文档片段:
2020年牛客算法入门课练习赛3

题目链接:https://ac.nowcoder.com/acm/contest/6164#question
题解链接:

A - 胖胖的牛牛

state 表示已经转了几次向,pre 记录的是当前的方向(上下表示-1,左右表示1),如果 pre * now == -1,表示转向了,转移时 state + 1

#include 
using namespace std;
const int N = 105, INF = 0x3f3f3f3f;

char ma[N][N];
int dx[] = {1, -1, 0, 0}, dy[] = {0, 0, 1, -1};
int n, res = INF;
int sx, sy, gx, gy;
bool vis[N][N];

void dfs(int x, int y, int state, int pre)
{
	// 不剪枝会TLE
    if (state >= res) {
        return;
    }
    if (x == gx && y == gy) {
        res = min(res, state);
        return;
    }
    
    int now;
    for (int i = 0; i < 4; i++) {
        int nx = x + dx[i], ny = y + dy[i];
        if (i < 2) now = -1;
        else now = 1;
        if (nx >= 0 && nx < n && ny >= 0 && ny < n && vis[nx][ny] == 0 && ma[nx][ny] != 'x') {
            vis[nx][ny] = 1;
            if (pre * now == -1) {
                dfs(nx, ny, state + 1, now);
            } else {
                dfs(nx, ny, state, now);
            }
            vis[nx][ny] = 0;
        }
    }
}

int main(void)

原始资料:
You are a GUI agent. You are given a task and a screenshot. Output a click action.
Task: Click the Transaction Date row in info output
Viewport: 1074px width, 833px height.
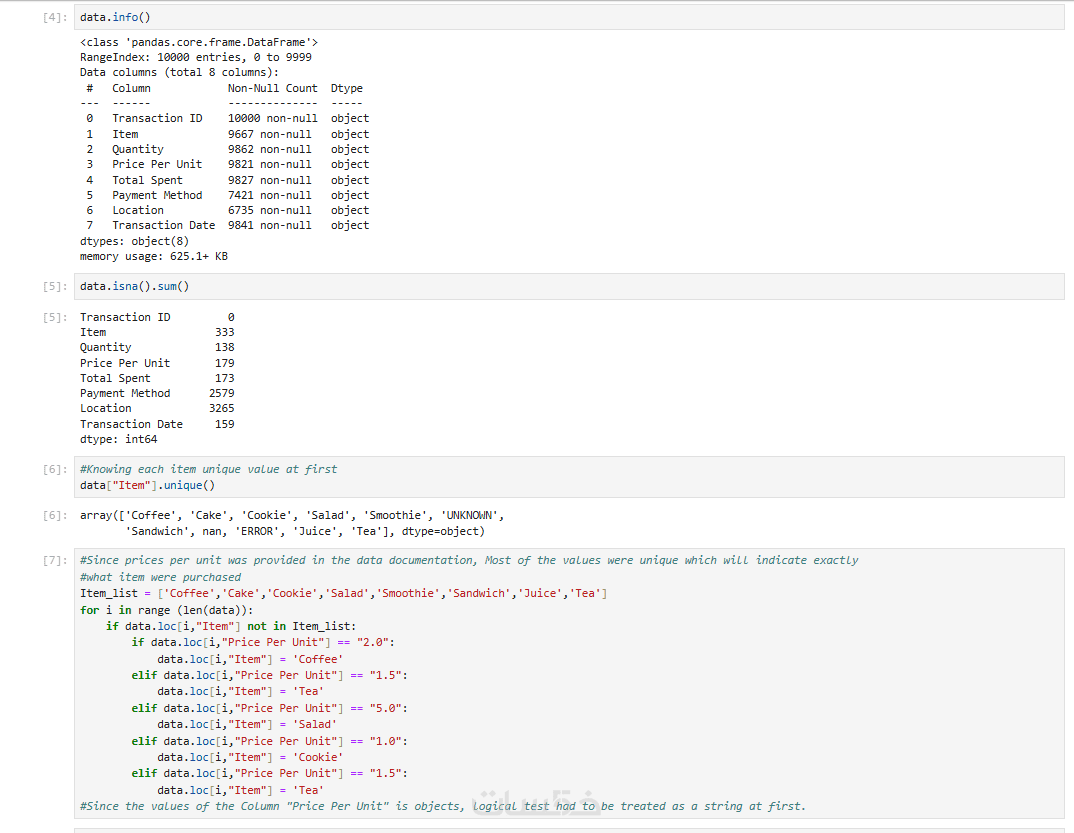coord(224,225)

给定指令 1:
请返回该题解中从“state 表示已经转了几次向,pre 记录的是当前的方向(上下表示-1,左右表示1),如果”到“state, int pre)”的原文。
给定指令 2:
请列出该题解代码中函数 dfs 的全部形参名称。
给定指令 3:
请续写该题解，从其末尾接着写下去。

结果 1:
state 表示已经转了几次向,pre 记录的是当前的方向(上下表示-1,左右表示1),如果 pre * now == -1,表示转向了,转移时 state + 1

#include 
using namespace std;
const int N = 105, INF = 0x3f3f3f3f;

char ma[N][N];
int dx[] = {1, -1, 0, 0}, dy[] = {0, 0, 1, -1};
int n, res = INF;
int sx, sy, gx, gy;
bool vis[N][N];

void dfs(int x, int y, int state, int pre)

结果 2:
x、y、state、pre

结果 3:
{
    cin >> n;
    for (int i = 0; i < n; i++) {
        for (int j = 0; j < n; j++) {
            cin >> ma[i][j];
            if (ma[i][j] == 'A') {
                sx = i, sy = j;
            } 
            else if (ma[i][j] == 'B'){
                gx = i, gy = j;
            }
        }
    }
    vis[sx][sy] = 1;
    dfs(sx, sy, 0, 0);
    cout << (res == INF ? -1 : res) << endl;
    
    return 0;
}

B - 牛牛的零食

题解:https://www.cnblogs.com/LinqiongTaoist/p/7203723.html

神奇的容斥原理,注意此时给出的数不是素数,所以计算重合的部分时,不能直接相乘,需要计算最小公倍数

#include 
using namespace std;
typedef long long ll;
const int N = 20;

ll n, a, b, ans;
ll num[N];
// 最大公因数
ll gcd(ll a, ll b)
{
    if (b == 0) return a;
    return gcd(b, a % b);
}
// 最小公倍数
ll lcm(ll a, ll b)
{
    return a * b / gcd(a, b);
}

void dfs(ll u, ll state, ll cnt)
{
	// 安排了n个数
    if (u == n) {
        if (cnt % 2 == 0) {
            ans += b/state - a/state;
        } else {
            ans -= b/state - a/state; 
        }
        return;
    }
    // 剪枝
    if (state > b) {
        return;
    }
    // 选当前数
    dfs(u + 1, lcm(state, num[u]), cnt + 1); 
    // 不选当前数
    dfs(u + 1, state, cnt);
}

int main(void)
{
    cin >> n;
    for (int i = 0; i < n; i++)
        cin >> num[i];
    cin >> a >> b;
    a--; 
    dfs(0, 8, 0); 
    
    cout << ans << endl;

	return 0;
}

E - 只能吃土豆的牛牛

类似于64位乘法,送温暖题

#include 
#include 
using namespace std;
typedef long long ll;

ll pow(ll k)
{
    ll res = 0, x = 1;
    while (k > 0) {
        if (k & 1) res += x;
        x *= 3;
        k >>= 1;
    }
    return res;
}

int main(void)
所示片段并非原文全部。